-- THE EXERCISE --
Please copy the records below with every "computer-use agent" changed to "desktop assistant" and nothing else altered. Leave the pictures out of your copy.

-- INPUT RECORDS --
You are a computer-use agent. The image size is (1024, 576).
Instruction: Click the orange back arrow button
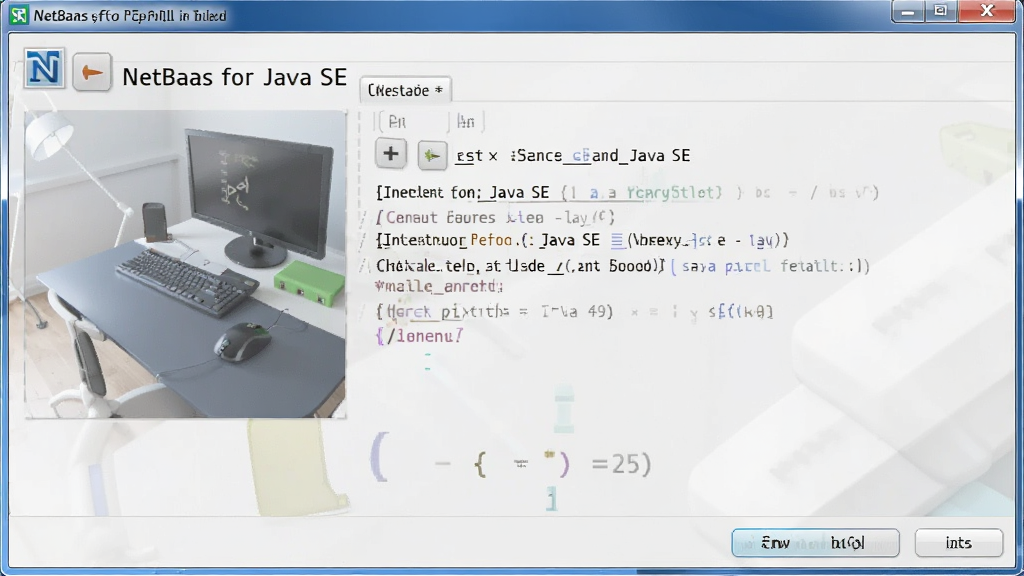pos(91,72)
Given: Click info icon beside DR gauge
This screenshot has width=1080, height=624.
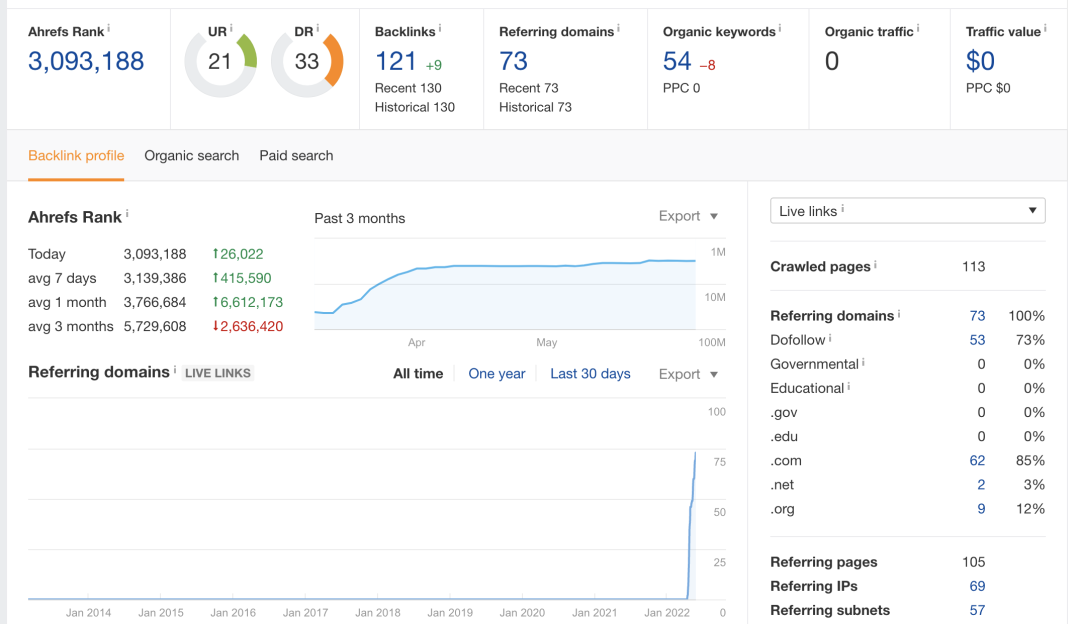Looking at the screenshot, I should click(319, 28).
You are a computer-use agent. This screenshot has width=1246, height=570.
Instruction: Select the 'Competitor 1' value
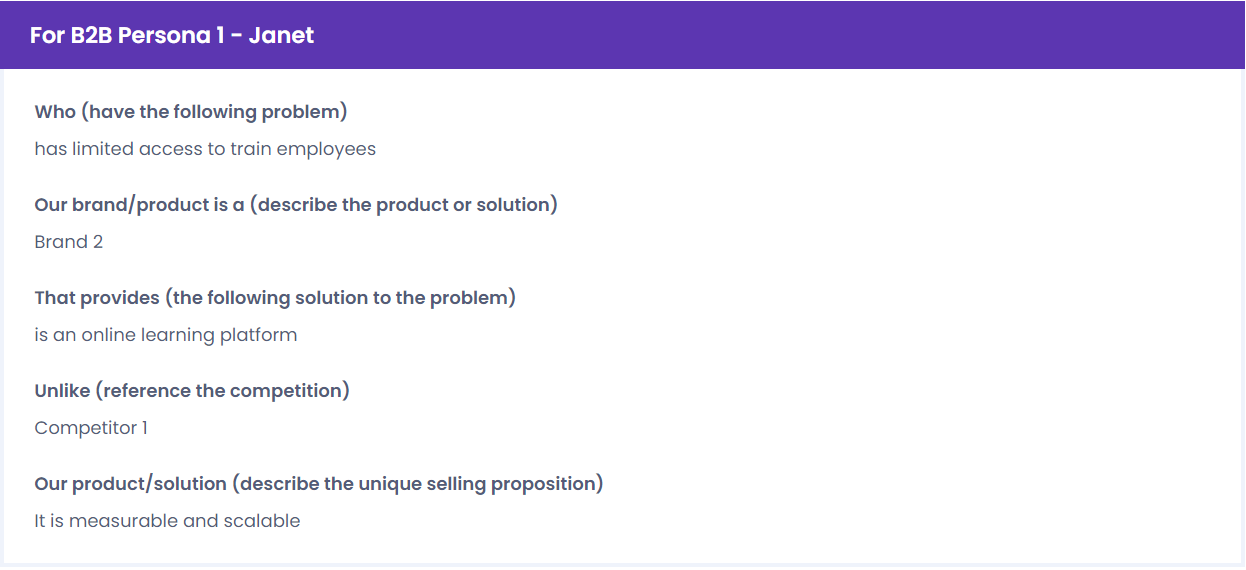(x=91, y=428)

-- RESULT --
You are a desktop assistant. The image size is (1024, 576).
Instruction: Click the orange back arrow button
pos(91,72)
Given: Click info icon beside DR gauge
This screenshot has width=1080, height=624.
Looking at the screenshot, I should click(319, 28).
You are a desktop assistant. This screenshot has width=1246, height=570.
Instruction: Select the 'Competitor 1' value
(x=91, y=428)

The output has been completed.